WORK INSTRUCTION
From the records below, transcribe exactly the lines that begin at the line with "You are a computer-use agent." and end at the line with "Instruction: Click the Features heading", both included.

DATA FOR THIS TASK

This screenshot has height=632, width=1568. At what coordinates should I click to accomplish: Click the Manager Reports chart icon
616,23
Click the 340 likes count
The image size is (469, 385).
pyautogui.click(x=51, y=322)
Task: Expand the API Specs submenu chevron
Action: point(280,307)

---

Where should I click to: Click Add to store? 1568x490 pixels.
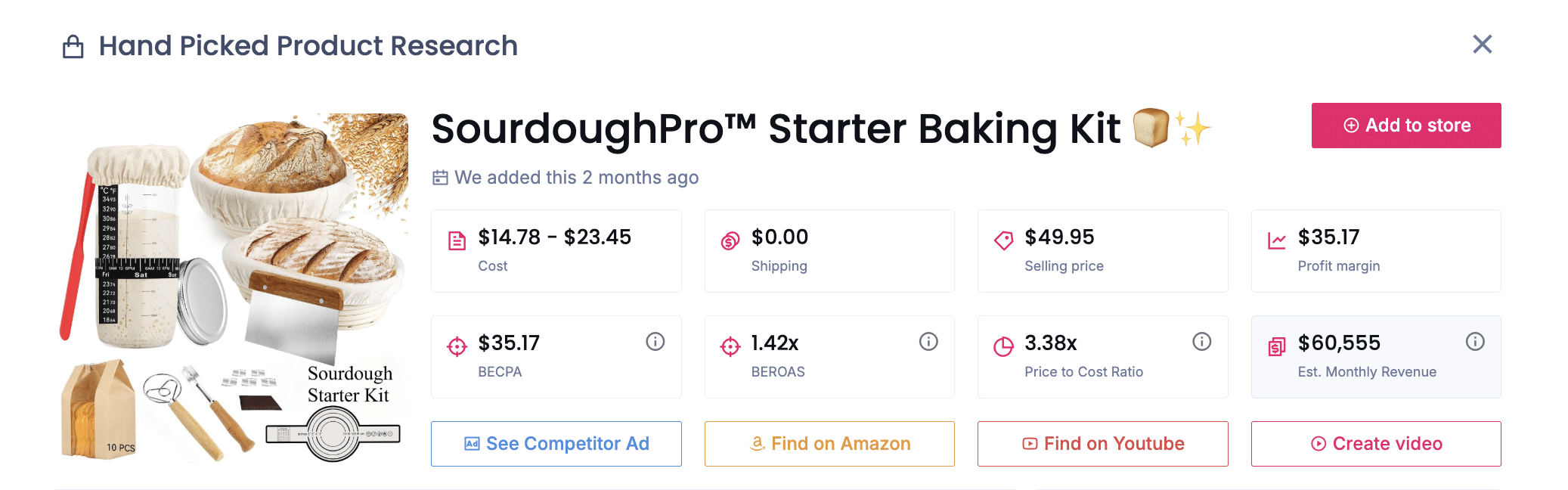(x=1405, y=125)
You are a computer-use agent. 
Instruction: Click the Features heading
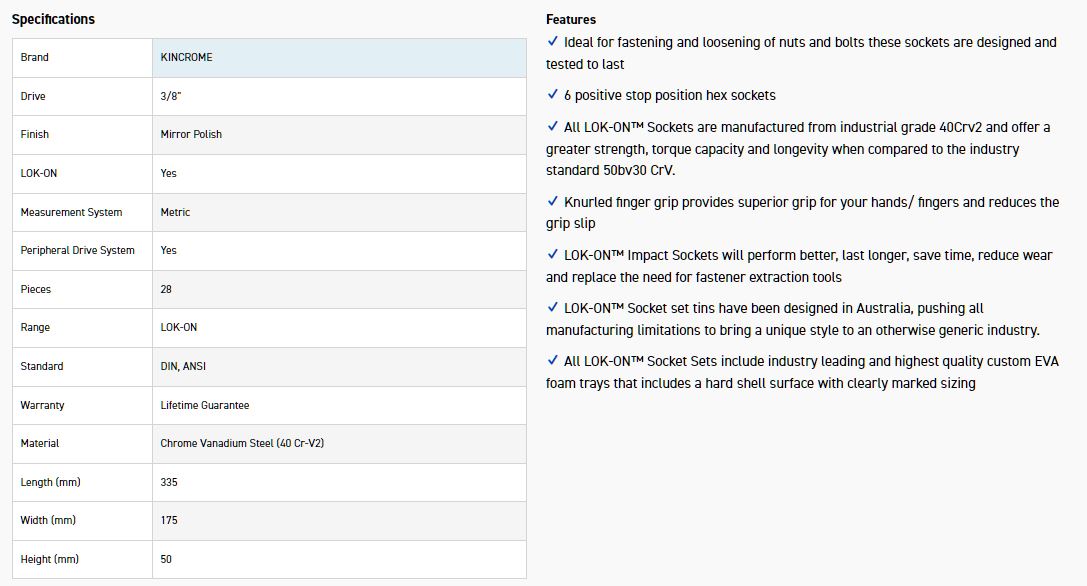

ANSWER FOR THE TASK
You are a computer-use agent. 
Instruction: Click the Features heading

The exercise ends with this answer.